======== INPUT FOR THIS TASK ========
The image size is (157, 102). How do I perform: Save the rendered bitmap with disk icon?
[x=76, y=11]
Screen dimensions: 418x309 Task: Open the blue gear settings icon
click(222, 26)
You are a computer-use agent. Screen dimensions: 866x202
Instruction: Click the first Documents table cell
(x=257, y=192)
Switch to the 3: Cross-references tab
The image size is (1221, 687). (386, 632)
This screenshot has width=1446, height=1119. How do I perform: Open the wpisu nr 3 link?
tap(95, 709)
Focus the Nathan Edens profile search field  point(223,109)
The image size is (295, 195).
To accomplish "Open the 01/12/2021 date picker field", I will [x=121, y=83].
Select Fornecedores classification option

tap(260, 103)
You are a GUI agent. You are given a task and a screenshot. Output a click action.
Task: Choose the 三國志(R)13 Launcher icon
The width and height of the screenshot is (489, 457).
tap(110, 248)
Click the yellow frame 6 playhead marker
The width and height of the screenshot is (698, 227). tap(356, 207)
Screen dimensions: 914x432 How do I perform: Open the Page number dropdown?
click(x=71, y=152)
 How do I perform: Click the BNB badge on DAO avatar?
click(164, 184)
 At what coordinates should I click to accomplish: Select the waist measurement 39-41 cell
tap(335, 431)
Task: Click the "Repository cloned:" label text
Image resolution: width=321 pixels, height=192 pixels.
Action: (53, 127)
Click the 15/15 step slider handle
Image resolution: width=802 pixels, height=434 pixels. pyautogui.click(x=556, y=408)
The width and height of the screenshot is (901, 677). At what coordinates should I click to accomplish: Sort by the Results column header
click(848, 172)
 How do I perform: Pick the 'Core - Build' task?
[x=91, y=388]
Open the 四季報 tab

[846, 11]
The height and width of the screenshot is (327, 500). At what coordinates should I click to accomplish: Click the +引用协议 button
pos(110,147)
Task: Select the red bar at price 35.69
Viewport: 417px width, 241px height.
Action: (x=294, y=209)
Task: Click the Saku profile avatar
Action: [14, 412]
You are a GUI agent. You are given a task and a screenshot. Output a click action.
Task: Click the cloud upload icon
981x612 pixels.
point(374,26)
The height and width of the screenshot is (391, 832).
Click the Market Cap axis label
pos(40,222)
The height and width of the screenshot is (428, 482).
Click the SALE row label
========
TO DO: An exact, complete copy of the lines above from the one with "Screen dimensions: 914x432" through the one with "The height and width of the screenshot is (391, 832)." is the whole answer.

ANSWER SECTION:
Screen dimensions: 914x432 How do I perform: Open the Page number dropdown?
click(x=71, y=152)
 How do I perform: Click the BNB badge on DAO avatar?
click(164, 184)
 At what coordinates should I click to accomplish: Select the waist measurement 39-41 cell
tap(335, 431)
Task: Click the "Repository cloned:" label text
Image resolution: width=321 pixels, height=192 pixels.
Action: (53, 127)
Click the 15/15 step slider handle
Image resolution: width=802 pixels, height=434 pixels. pyautogui.click(x=556, y=408)
The width and height of the screenshot is (901, 677). At what coordinates should I click to accomplish: Sort by the Results column header
click(848, 172)
 How do I perform: Pick the 'Core - Build' task?
[x=91, y=388]
Open the 四季報 tab

[846, 11]
The height and width of the screenshot is (327, 500). At what coordinates should I click to accomplish: Click the +引用协议 button
pos(110,147)
Task: Select the red bar at price 35.69
Viewport: 417px width, 241px height.
Action: (x=294, y=209)
Task: Click the Saku profile avatar
Action: [14, 412]
You are a GUI agent. You are given a task and a screenshot. Output a click action.
Task: Click the cloud upload icon
981x612 pixels.
point(374,26)
The height and width of the screenshot is (391, 832).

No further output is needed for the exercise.